Exercise passage Block Start
Rosie Nelson  29:46  
Yeah. And as well I think is the case that you don't see your own issues. And then you need that person to say "Okay, this is a issue, you're doing this wrong and you're doing this wrong" then if you want to break through this you need to do this. And then it's  easy because you have the tools and then you can move forward. After going to that couple retreat on the weekend, I felt like a massive weight lifted from my shoulders.

Toby Withers  30:14  
So did I.

Ariel Endean  30:14  
And as you say it's like a toolkit, which allows you to identify some things that you're doing in your communication with each other that you're not realising you're doing. And learn how yo do this to offset that. Cool, you know, it's great. Put that in your tool kit. And you can constantly build on your toolkit as it's a lifelong learning exercise. But I totally applaud you on seeking help and information and guidance and mentoring. Even reading online about things if you can't go to a retreat somewhere. It's still so valuable. The information is there to read on and read about other people in your situation. It's a fantastic way to learn and grow.

Toby Withers  30:57  
I think it's harder for a man to I think, to understand that there is a problem in your relationship, and to go and seek help. I've always been that person that thinks that it will sort itself out. You know, there's always a new day tomorrow, the sun's gonna come up again one day. And I think for a man, it's like giving in, in a way, but it's not. It's understanding what the problem is and not being so pigheaded (speaking for myself) and wanting to like really connect again. I think for us that connection personally, that we've found again, is helping all aspects of our life, including our business.

Marcus Nicholls  31:37  

Rosie Nelson  31:38  
Yeah. And that's one thing that I see is that when we are not right, our business is not right. So we need to find a way to fix our relationship first. And then we can keep focusing on the business to keep growing. But I can see we'd gotten into a state that we weren't communicating well, and I just knew the business wasn't going well. And I can't focus on the business because I have to focus on a relationship, especially women that are more emotional, and they really want to work it out. I'm super emotional, and I want to kick my relationship butt. So then we can, you know, be in a harmonious relationship and put that energy into the business more than negative energy.
Exercise passage Block End
__Things to do__.
1. Summarize the transcript in two sentences.
2. Extract the passage from the transcript starting at "Rosie Nelson  31:38" and ending at "than negative energy.".
The records that come next are separate material and have no connection to the transcript.
Dataset records Block Start
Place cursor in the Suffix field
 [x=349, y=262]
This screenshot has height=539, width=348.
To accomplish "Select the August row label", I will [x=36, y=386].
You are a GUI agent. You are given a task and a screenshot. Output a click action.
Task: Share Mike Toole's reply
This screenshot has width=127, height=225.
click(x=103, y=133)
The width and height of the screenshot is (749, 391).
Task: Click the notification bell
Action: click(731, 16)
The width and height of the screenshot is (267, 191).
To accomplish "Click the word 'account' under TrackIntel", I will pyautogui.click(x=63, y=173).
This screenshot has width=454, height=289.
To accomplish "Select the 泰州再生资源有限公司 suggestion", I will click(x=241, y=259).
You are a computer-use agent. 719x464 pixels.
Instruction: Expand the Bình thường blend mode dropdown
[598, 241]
Dataset records Block End
Dataset records Block Start
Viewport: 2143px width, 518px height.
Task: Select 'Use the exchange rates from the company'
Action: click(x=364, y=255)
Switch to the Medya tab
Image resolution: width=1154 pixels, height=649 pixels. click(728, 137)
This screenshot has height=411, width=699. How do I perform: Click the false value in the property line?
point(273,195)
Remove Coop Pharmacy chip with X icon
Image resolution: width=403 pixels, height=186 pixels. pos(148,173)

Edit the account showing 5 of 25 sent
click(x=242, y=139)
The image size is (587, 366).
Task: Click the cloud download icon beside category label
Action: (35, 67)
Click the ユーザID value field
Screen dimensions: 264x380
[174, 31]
Dataset records Block End
Dataset records Block Start
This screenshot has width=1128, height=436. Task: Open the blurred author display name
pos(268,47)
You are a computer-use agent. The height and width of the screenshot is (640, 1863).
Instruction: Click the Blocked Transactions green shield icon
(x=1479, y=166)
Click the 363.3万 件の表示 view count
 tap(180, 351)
Dataset records Block End
__Results in order__.
1. Rosie Nelson and Toby Withers describe feeling that a weight was lifted after a couple retreat, and Ariel Endean compares such guidance to a toolkit for spotting communication habits, one that can keep being built over a lifetime. Toby Withers says it is harder for a man to see a relationship problem and seek help, and both Toby and Rosie say their renewed connection is helping their business, since the business is not right when they are not right.

2.
Rosie Nelson  31:38  
Yeah. And that's one thing that I see is that when we are not right, our business is not right. So we need to find a way to fix our relationship first. And then we can keep focusing on the business to keep growing. But I can see we'd gotten into a state that we weren't communicating well, and I just knew the business wasn't going well. And I can't focus on the business because I have to focus on a relationship, especially women that are more emotional, and they really want to work it out. I'm super emotional, and I want to kick my relationship butt. So then we can, you know, be in a harmonious relationship and put that energy into the business more than negative energy.